The significant advantage of these projects is that they will be connected to existing infrastructure. And from a political perspective, brownfield development isn’t a vote loser like greenfield is. As the economy has evolved, so have our requirements for retail and business premises. We no longer need much of our current commercial space, and the number of unused brownfield sites increased by 30% between 2018 and 2022. And recycling empty buildings is usually a vote-winner – after all, who wants a derelict factory on their doorstep, or a dead high street filled with empty shops?
But if you thought brownfield redevelopment was a slam dunk that automatically gets us four years of new housing, think again. Because most brownfield land is in the form of relatively small buildings and plots that don’t appeal to the larger home builders. The likes of Persimmon and co build lots of new houses on large empty fields using existing designs. A one-off, smaller conversion project simply isn’t in their repertoire. Instead, it falls to the smaller SME developers to take on these projects, and luckily, small-scale property development is currently enjoying something of a resurgence, with many first-time developers entering the market.

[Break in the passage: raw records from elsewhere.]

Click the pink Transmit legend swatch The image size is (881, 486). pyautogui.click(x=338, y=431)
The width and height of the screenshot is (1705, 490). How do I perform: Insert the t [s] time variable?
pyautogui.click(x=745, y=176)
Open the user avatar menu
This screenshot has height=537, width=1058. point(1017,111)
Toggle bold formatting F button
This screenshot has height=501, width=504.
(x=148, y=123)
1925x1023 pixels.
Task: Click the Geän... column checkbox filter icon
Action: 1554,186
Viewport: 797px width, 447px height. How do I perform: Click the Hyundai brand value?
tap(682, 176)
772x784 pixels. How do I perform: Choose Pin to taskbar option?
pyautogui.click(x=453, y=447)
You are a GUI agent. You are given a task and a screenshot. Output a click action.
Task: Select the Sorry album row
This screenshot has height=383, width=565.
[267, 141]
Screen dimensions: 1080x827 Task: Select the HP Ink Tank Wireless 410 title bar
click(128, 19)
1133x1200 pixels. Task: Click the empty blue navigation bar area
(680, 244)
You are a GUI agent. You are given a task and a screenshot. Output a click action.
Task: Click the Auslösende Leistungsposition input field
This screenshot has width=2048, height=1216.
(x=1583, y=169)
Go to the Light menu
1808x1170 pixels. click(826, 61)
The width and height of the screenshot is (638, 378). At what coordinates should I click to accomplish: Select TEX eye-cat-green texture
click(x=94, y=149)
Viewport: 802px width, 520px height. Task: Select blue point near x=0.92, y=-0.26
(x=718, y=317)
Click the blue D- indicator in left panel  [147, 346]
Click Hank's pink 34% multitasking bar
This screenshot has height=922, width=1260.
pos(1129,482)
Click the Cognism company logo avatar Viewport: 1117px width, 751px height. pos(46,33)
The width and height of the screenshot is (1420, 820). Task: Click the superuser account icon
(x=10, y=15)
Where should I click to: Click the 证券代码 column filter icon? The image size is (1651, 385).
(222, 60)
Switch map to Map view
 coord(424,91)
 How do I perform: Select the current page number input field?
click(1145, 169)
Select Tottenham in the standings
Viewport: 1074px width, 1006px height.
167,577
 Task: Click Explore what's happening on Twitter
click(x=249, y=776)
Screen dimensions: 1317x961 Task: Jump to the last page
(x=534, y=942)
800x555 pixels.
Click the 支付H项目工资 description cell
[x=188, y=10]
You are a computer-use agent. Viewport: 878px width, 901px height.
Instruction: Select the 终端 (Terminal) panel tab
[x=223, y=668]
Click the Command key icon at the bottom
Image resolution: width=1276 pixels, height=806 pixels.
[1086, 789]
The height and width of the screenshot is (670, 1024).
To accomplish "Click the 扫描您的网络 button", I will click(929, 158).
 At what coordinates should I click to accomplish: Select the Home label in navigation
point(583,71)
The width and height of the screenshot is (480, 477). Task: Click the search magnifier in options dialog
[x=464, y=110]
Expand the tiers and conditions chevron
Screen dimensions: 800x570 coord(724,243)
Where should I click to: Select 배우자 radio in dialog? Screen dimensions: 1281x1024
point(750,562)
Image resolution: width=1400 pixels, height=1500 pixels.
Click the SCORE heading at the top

Many are existing landlords who have woken up to the fact that the buy-to-let market is a shadow of its former self and that even doing something as simple as putting flats above a shop can unlock six-figure profits. The government has helped by creating increased permitted development rights that make it easier than ever to convert these buildings. But SME developers still only account for just 12% of the country’s housebuilding, down from 30% in their heyday. Local and national government now need to do even more to ensure that first-time property developers can take advantage of the low-hanging fruit that brownfield represents, and collectively play a meaningful part in solving what is almost certainly the country’s biggest crisis.